-- Data for analysis follows --

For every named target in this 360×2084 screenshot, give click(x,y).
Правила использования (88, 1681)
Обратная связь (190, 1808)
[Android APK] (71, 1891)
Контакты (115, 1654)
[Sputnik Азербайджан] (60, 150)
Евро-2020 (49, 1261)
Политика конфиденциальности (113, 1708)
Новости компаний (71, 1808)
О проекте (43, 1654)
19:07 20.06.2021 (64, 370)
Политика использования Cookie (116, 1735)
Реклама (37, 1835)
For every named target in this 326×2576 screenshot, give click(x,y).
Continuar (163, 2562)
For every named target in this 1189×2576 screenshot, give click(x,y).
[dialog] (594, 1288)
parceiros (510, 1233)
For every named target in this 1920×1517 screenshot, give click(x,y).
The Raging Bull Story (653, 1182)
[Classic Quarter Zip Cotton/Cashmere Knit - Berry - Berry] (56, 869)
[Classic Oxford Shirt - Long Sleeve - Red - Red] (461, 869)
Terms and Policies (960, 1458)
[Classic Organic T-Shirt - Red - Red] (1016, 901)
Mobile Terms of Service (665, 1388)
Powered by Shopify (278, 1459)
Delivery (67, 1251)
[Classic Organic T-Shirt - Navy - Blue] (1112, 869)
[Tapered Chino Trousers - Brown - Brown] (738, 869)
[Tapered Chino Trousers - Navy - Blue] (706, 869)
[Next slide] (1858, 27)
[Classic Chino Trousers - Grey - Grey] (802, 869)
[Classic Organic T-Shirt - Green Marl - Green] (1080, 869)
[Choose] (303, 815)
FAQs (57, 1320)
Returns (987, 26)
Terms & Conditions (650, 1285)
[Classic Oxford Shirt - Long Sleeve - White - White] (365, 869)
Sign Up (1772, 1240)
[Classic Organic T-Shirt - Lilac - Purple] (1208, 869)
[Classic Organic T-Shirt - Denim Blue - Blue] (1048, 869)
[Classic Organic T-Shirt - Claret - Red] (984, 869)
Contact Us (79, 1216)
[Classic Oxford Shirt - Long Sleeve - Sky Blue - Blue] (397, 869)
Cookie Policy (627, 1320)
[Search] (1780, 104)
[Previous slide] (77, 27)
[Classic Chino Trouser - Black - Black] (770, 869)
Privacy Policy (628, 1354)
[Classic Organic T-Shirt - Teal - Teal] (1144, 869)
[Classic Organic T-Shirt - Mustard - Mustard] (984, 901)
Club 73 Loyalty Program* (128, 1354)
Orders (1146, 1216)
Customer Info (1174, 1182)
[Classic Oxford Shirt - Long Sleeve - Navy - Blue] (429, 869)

-- Data for analysis concluded --

The task :: Every line from the one that contains "Cookie Policy (627, 1320)" down to and including the last line of the records above must be set down exactly, with nothing else.

Answer box ::
Cookie Policy (627, 1320)
[Search] (1780, 104)
[Previous slide] (77, 27)
[Classic Chino Trouser - Black - Black] (770, 869)
Privacy Policy (628, 1354)
[Classic Organic T-Shirt - Teal - Teal] (1144, 869)
[Classic Organic T-Shirt - Mustard - Mustard] (984, 901)
Club 73 Loyalty Program* (128, 1354)
Orders (1146, 1216)
Customer Info (1174, 1182)
[Classic Oxford Shirt - Long Sleeve - Navy - Blue] (429, 869)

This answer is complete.